■ **WHAT IS NEEDED**
Report each line of the data that includes the word "computer".

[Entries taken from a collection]
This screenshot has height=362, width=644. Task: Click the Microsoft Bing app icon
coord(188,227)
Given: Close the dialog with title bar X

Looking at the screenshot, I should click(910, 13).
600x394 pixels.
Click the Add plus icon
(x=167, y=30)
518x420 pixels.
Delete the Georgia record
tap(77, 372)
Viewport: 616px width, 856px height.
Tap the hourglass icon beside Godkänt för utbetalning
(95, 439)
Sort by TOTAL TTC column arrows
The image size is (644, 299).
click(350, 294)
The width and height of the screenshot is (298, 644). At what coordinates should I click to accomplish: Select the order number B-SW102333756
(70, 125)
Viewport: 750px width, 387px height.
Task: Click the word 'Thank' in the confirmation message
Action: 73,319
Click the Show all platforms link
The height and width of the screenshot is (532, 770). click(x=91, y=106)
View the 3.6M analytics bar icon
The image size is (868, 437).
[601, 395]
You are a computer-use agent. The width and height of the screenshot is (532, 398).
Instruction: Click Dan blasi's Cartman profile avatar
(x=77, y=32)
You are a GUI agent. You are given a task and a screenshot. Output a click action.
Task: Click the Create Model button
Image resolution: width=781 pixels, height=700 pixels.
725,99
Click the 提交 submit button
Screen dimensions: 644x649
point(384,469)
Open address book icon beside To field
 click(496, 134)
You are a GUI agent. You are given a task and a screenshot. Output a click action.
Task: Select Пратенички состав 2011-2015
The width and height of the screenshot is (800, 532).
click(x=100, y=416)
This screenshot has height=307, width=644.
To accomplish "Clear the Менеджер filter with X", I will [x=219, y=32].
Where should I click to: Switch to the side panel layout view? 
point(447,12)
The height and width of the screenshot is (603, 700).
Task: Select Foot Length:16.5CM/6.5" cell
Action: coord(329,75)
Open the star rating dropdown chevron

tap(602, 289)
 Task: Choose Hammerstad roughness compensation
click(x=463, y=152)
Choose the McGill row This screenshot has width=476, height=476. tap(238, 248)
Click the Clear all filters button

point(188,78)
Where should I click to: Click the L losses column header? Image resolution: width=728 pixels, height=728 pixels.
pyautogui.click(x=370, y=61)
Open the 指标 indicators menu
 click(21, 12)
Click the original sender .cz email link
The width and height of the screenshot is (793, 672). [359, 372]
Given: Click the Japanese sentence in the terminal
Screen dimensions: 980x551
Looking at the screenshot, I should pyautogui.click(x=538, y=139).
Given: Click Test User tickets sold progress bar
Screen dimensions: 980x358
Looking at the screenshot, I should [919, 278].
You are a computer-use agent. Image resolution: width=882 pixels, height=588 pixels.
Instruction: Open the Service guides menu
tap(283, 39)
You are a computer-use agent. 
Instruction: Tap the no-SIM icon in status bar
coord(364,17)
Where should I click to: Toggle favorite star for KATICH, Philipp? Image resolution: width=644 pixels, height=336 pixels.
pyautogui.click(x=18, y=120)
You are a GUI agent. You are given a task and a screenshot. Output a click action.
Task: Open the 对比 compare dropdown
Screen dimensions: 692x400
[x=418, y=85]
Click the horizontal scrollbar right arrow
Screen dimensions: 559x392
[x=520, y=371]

■ **SOLUTION FOR THIS PROBLEM**
You are a computer-use agent. The width and height of the screenshot is (532, 398).
You are a computer-use agent. Image resolution: width=882 pixels, height=588 pixels.
You are a computer-use agent. 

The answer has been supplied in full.